TLC-separated spots of F1 and F3 were subjected to free-radical scavenging and antimicrobial screening. The fifth spot of F1 (5F1) and the first spot of F3 (1F3) showed free-radical scavenging activity (Fig. 2), which was in line with the findings of Hajji et al, who reported that M. jalapa radix can be used for the preservation of food stuffs due to its antioxidant and antimicrobial activities. We also tested the effects of 5F1 and 1F3 against S. aureus and C. albicans. Although the 5F1 spot was active against S. aureus in accordance with an earlier report, it was not active against C. albicans (Fig. 3). Various studies have demonstrated the better antioxidant capacity and antimicrobial activity of flavonoid-rich fractions from the tuberous root of M. jalapa compared with fractions from other parts,2, 4 which supports our finding that the 1F3 spot of flavonoid fraction was active against both C. albicans and S. aureus. According to Gogoi et al, although the F1 and F3 fractions were active against these pathogens, F3 showed a lower minimum inhibition concentration and bigger zone of inhibition against C. albicans than F1. The antimicrobial activity of 5F1 and 1F3 followed the same trend as that of the F1 and F3 fractions. However, no increase in activity was seen on the separated spots. Better antimicrobial activity in the F3 fraction than in the separated spot (1F3) might be due to the synergistic effect of other components.

The IR spectra of the 5F1 spot and standard showed similar stretching and bending band patterns at 2918.58 cm–1, 2848.99 cm–1, 1725.54 cm–1, 1630.25 cm–1, 1560.18 cm–1, 1444.04 cm–1 and 2941.36 cm–1, 2869.75 cm–1, 1719.11 cm–1, 1690.83 cm–1, 1466.56 cm–1, respectively. The IR spectra are interpreted by observing the following banding patterns: Stretching bands at 3000–2800 cm–1 indicate the presence of alkyl groups and shoulder peaks of the carbonyl group are seen in the 2850–2750 cm–1 range. A peak of the carbonyl group of the aromatic three- to four-membered ring is observed between 1750 cm–1 and 1700 cm–1. Peaks between 1600 cm–1 and 1400 cm–1 indicate the presence of aromatic C=C groups. By observing these patterns, it can be said that the 5F1 spot may be a triterpenoid having a carbonyl group. The IR spectra of the 1F3 spot indicated that it may be an aromatic compound (2929.38 cm–1 and 1560.02 cm–1) having carbonyl (1725.25 cm–1) and C–CO–C groups (1122.28 cm–1 and 1286.88 cm–1). A search of the IR spectra of 1F3 in the National Institute of Standards and Technology library indicated that it may be a flavone, which is hydroxylated in ring A.

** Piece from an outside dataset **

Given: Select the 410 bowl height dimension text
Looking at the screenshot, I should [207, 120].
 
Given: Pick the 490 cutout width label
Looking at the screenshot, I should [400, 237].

Cultured M. jalapa has been reported to contain 5,7-dihydroxy-2′-methoxy-6-methylisoflavone (2′-O-methylabronisoflavone) as one of the components showing inhibitory activity against C. albicans. 4′-Hydroxy-2,3-dihydroflavone-7-β-d-glucopyranoside was isolated from the root of M. jalapa. Flavone (1F3) was identified as one of the components of M. jalapa tuberous root in this study. Flavones are phenolic structures containing one carbonyl group. The site(s) and number of hydroxyl groups on the phenol group are thought to be related to their relative toxicity to microorganisms. Existing evidence suggests that increased hydroxylation results in increased toxicity owing to the formation of intramolecular hydrogen bridges, which increase the lipophilic character, and thus, allows for easier penetration through the cell wall.15, 16 The hydrophilicity (free hydroxyl group) of kaurene diterpenoids was increased by adding a methyl group. This modification in kaurene drastically reduced their antimicrobial activity. Thus, in comparison with the terpenic/steroid component (5F1) of F1, the flavone molecule (1F3) of F3 showed better free-radical scavenging and antimicrobial activities, which may be due to the presence of the free hydroxyl group.

Conclusion

Our results indicated that 5F1 and 1F3 spots are potential free-radical scavengers. 1F3 exhibited both antibacterial and antifungal activities, but 5F1 was active only against bacteria. The IR spectral analysis coupled with the IR library search indicated 1F3 and 5F1 to be a flavone and a triterpenoid, respectively. Further studies on 1F3 may be taken up to explore the possible use of these compounds in the treatment of skin afflictions caused by S. aureus and other pathogens.

Conflicts of interest

The authors declare that they have no competing interests.